A user that wants to implement CoinJoin in their Bitcoin transaction needs to find another user who also wants to mix coins, and together they initiate a joint transaction. The address a bitcoin is sent from is referred to as an input.

A CoinJoin is a significant Bitcoin transaction that takes inputs from different Bitcoin users and returns many outputs of identical amounts. An observer cannot quickly determine which outputs belong to which of the participants.

The CoinJoin service provides increased privacy for bitcoin owners by breaking the heuristics used by chain analysis companies. CoinJoin transactions assist in obscuring ownership of specific pieces of bitcoin (UTXOs) by hiding them in a crowd of identical transactions. 

What makes CoinJoins different from other coin mixing services is that it all happens on-chain and the CoinJoin operators never take custody of any funds. Users maintain control of their bitcoin at all times. 

To construct a CoinJoin transaction, users cooperatively contribute inputs to a transaction and receive identical amounts of bitcoin as outputs, all in uniform amounts. 

For a practical example, if five users send the following amounts of Bitcoin to a CoinJoin quantity of 1, 2, 3, 4, and 5 BTC, 

  • User 1 – 1 BTC
  • User 2 – 2 BTC
  • User 3 – 3 BTC
  • User 4 – 4 BTC
  • User 5 – 5 BTC

So five inputs are totalling 15 BTC, going into the Coinjoin and then there will be 15 outputs of 1 BTC each sent to the various users. Since each input is the same amount, it is impossible to tell which 1 BTC outputs belong to which user.

CoinJoin Tools

Though the process seems clear in theory, in practice joining transactions is hard for several reasons.

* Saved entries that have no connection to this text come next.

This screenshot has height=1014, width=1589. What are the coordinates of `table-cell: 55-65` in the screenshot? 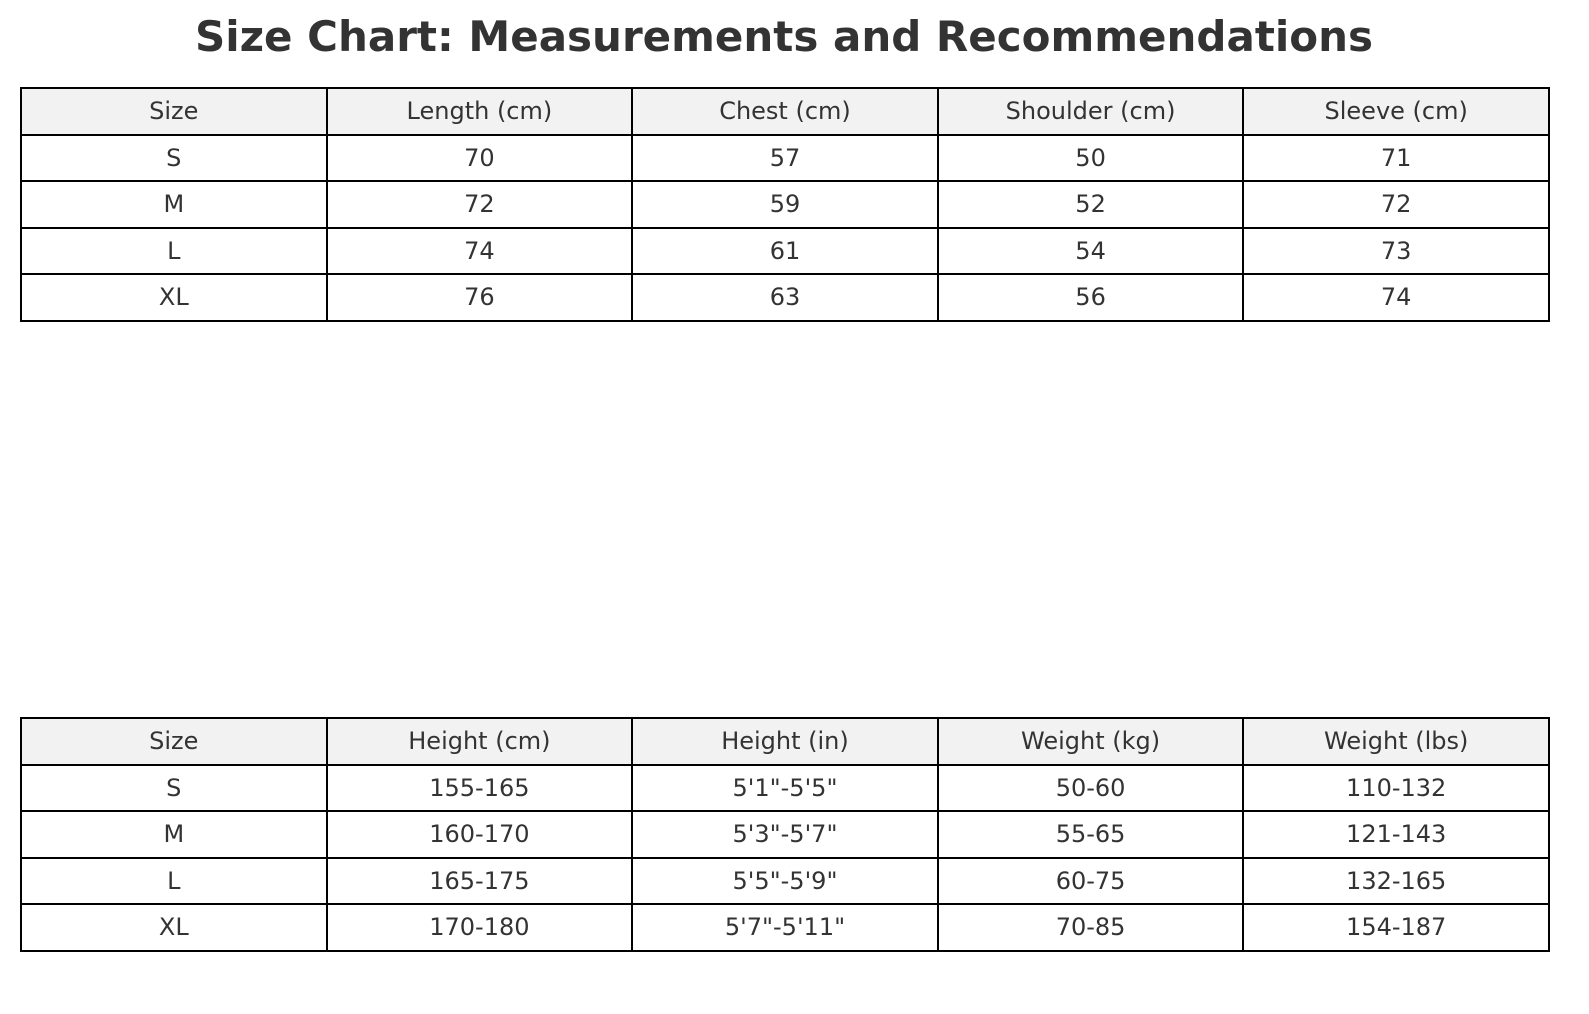 It's located at (1090, 834).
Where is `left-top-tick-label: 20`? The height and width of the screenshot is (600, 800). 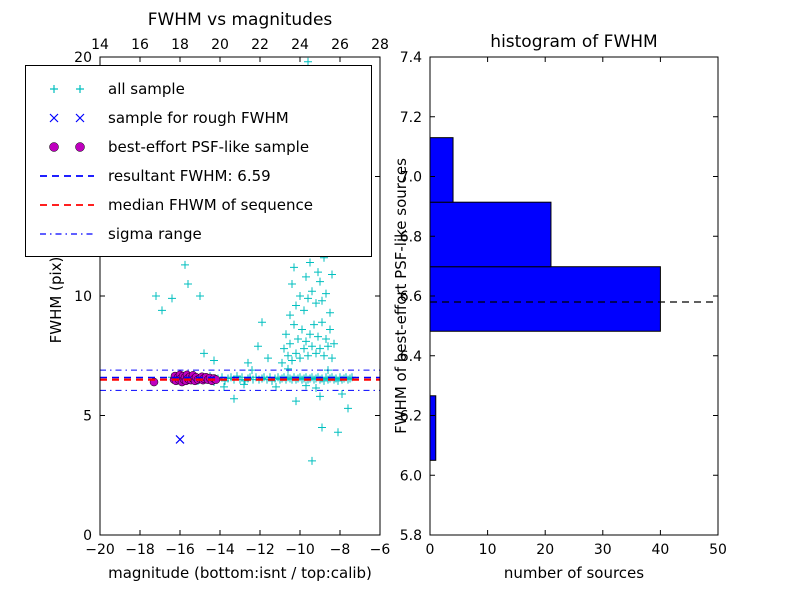
left-top-tick-label: 20 is located at coordinates (220, 45).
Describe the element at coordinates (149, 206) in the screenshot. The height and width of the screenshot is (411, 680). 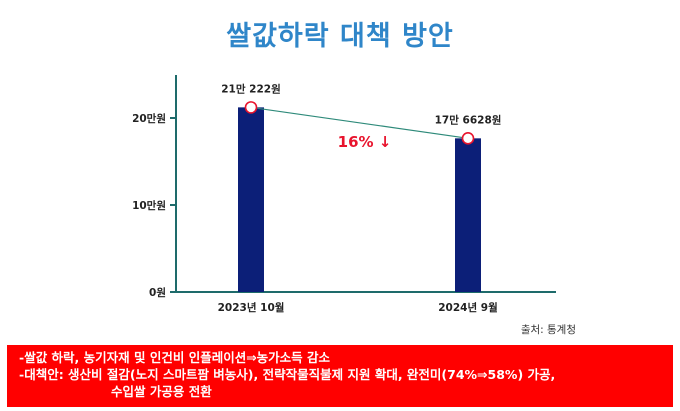
I see `y-tick-label: 10만원` at that location.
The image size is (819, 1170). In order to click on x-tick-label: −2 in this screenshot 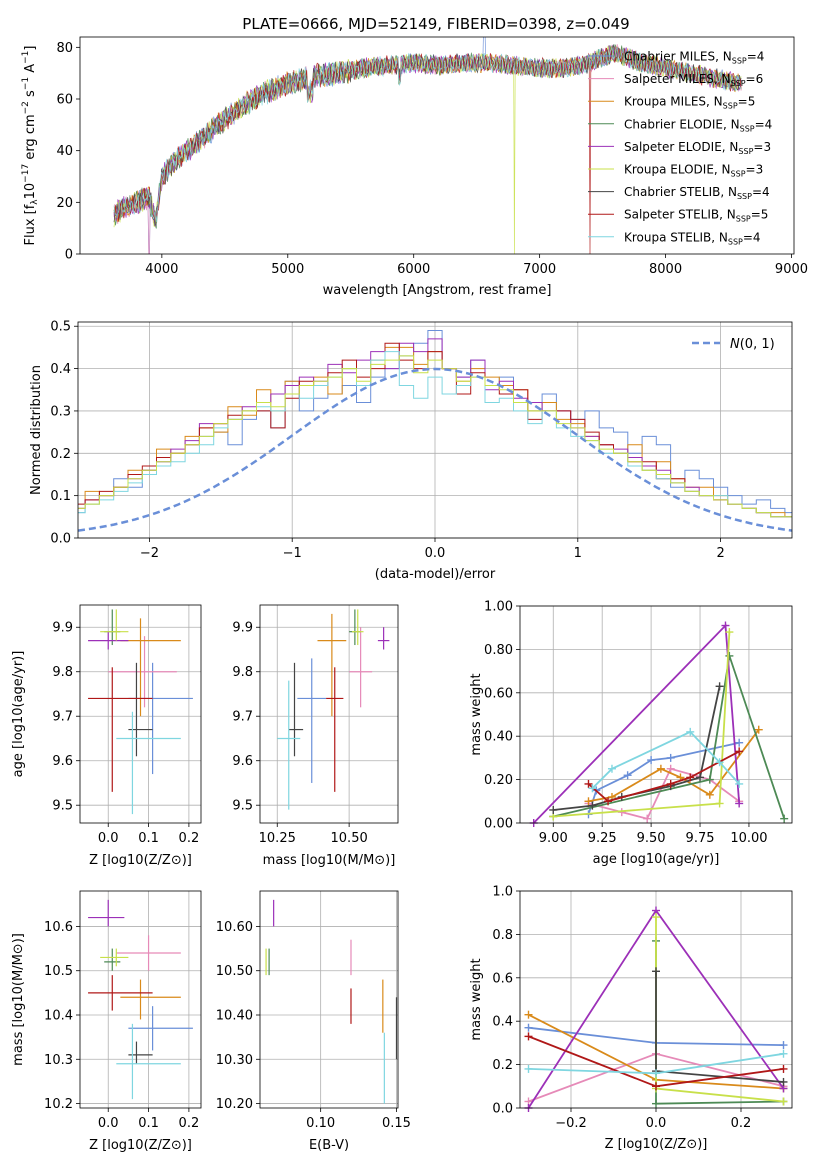, I will do `click(150, 554)`.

In order for the participants in the joining to remain anonymous, they have to connect over a Tor network, they have to know quite a bit about coding, and they have to trust each other.

To overcome these hurdles, CoinJoin developers started early to create tools that would make the process automatic for most users. The first attempts at a CoinJoin tool were incorporated into wallets. The earliest examples were Dark Wallet, JoinMarket, and SharedCoins. These platforms aimed to provide an extra level of data masking for users transacting in Bitcoin.

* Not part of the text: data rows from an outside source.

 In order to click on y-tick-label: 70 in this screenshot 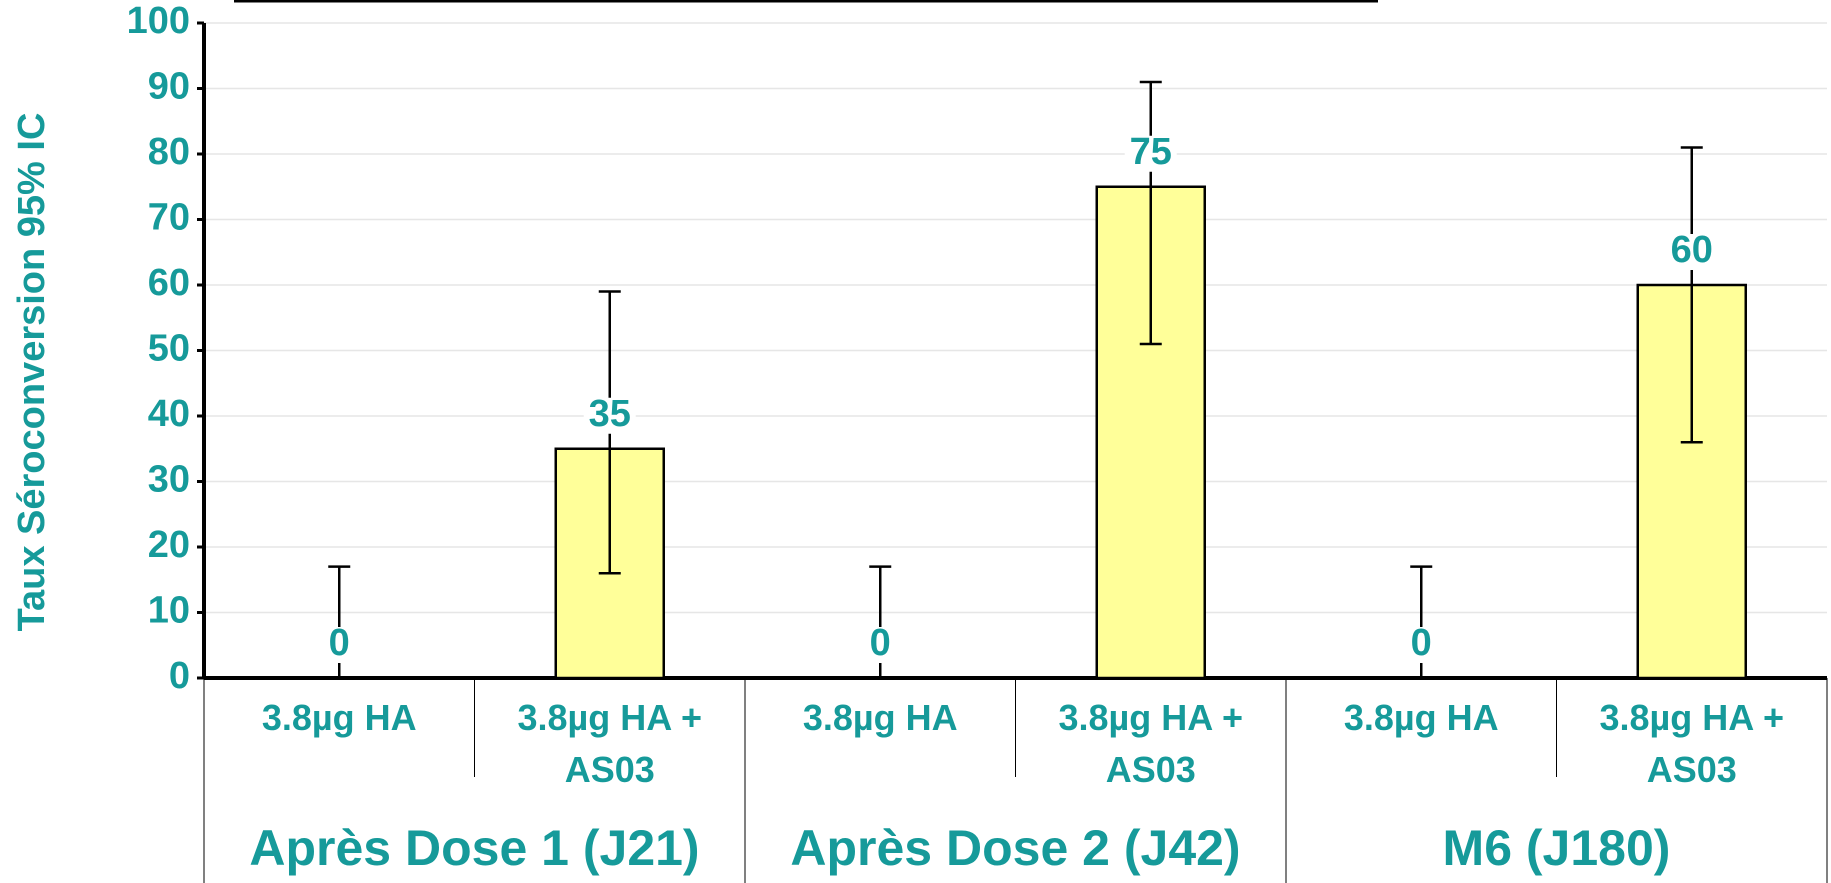, I will do `click(169, 218)`.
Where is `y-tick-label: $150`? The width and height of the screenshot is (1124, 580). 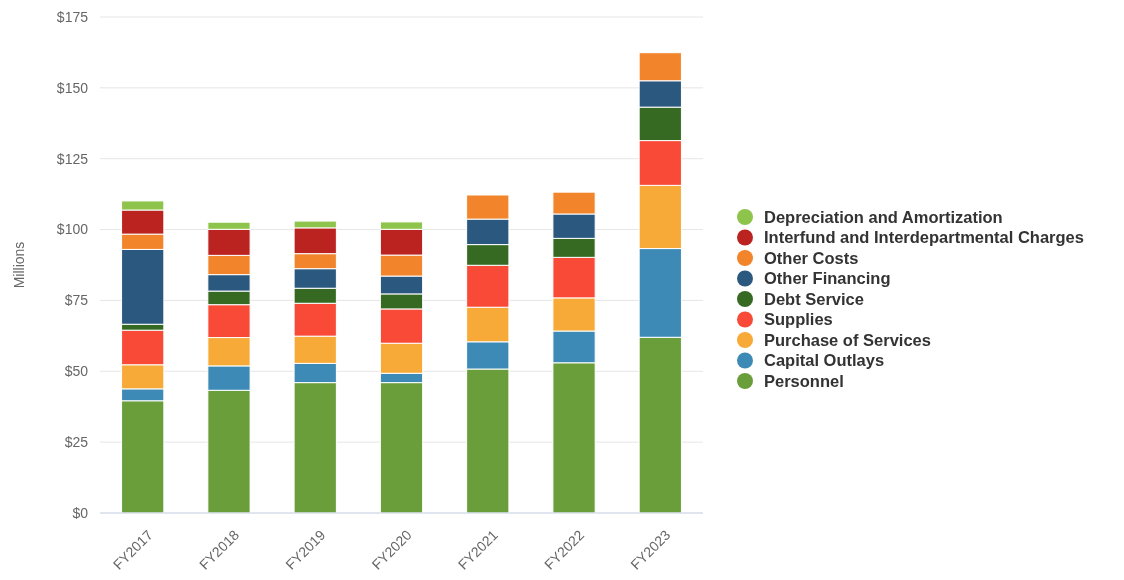 y-tick-label: $150 is located at coordinates (72, 88).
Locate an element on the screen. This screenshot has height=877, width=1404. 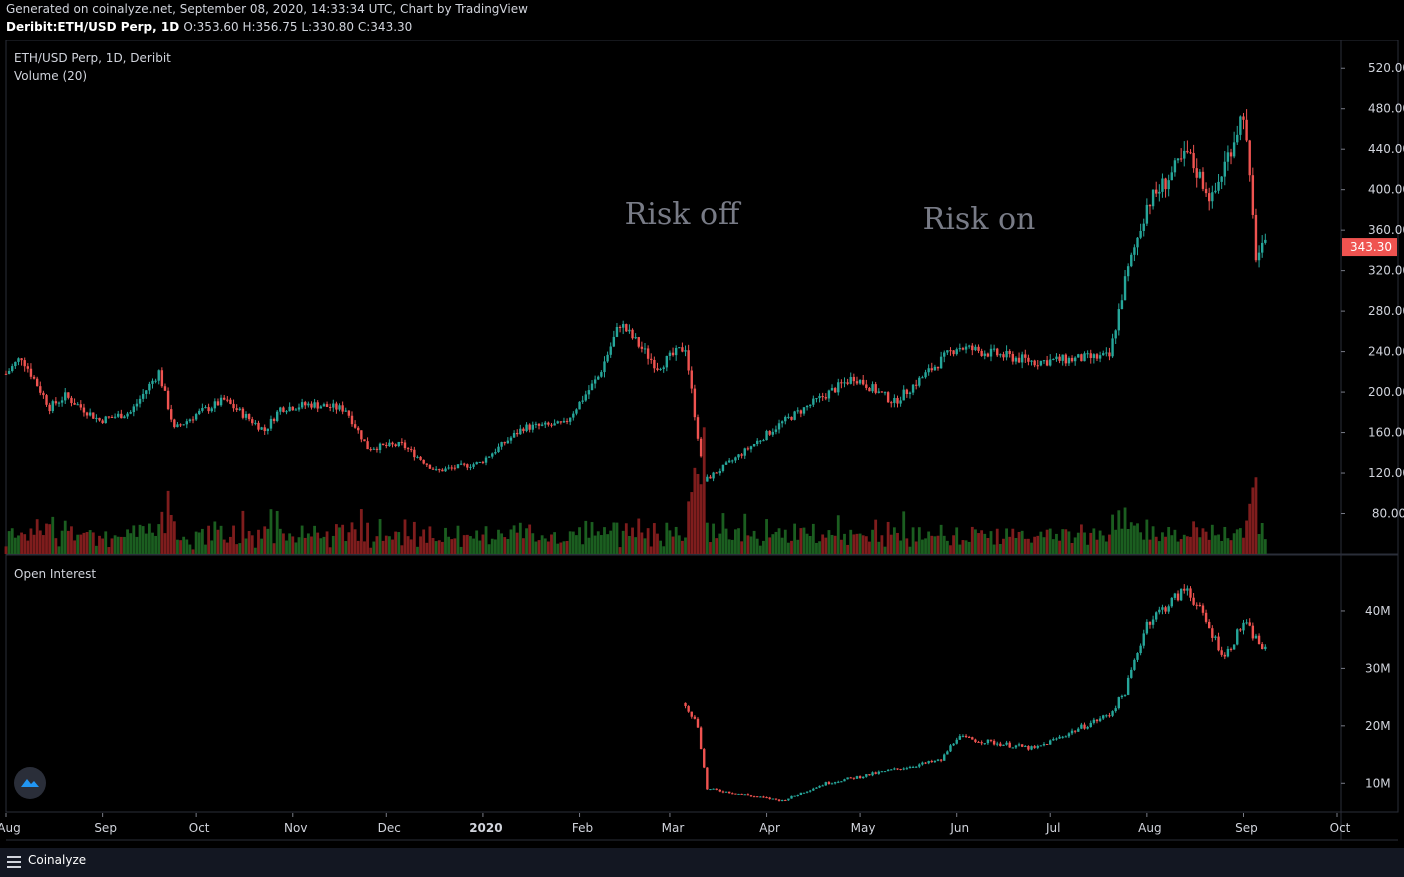
ohlc-values: O:353.60 H:356.75 L:330.80 C:343.30 is located at coordinates (298, 27).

Later efforts include Wasabi Wallet and Whirlpool from Samourai Wallet. There is some controversy, however, as to how trustworthy and secure these wallets are and how well they anonymize Bitcoin holdings.

Why is CoinJoin important in Bitcoin?

Bitcoin uses addresses, which work like a bank account where you can receive money without any risk. Still, with a high degree of transparency, anyone can follow transactions to any address with the help of their node or a block explore levering someone else node. You can freely observe the transactions carried out in this system from its beginnings in 2009 to the present.

As data is added to the chain and can never be changed, it leaves little room for mistakes, and as people carelessly share addresses and re-use the same addresses, they tie themselves to certain activities on the chain.

Remember that, although Bitcoin does not use personal data, it is possible to associate a particular address with a person or company.

So even if personal data is not disclosed initially, any slip up can allow any third party to follow specific addresses to see how the funds move or are managed in it—determining the transactional activity within the network and possibly exposing your holdings. 

A price to pay for privacy

Remember, CoinJoins happen on-chain, so you’ll have to pay on-chain mining fees to obfuscate your transactions; depending on how large your holdings are, this seems like a small price to pay for additional layers of privacy.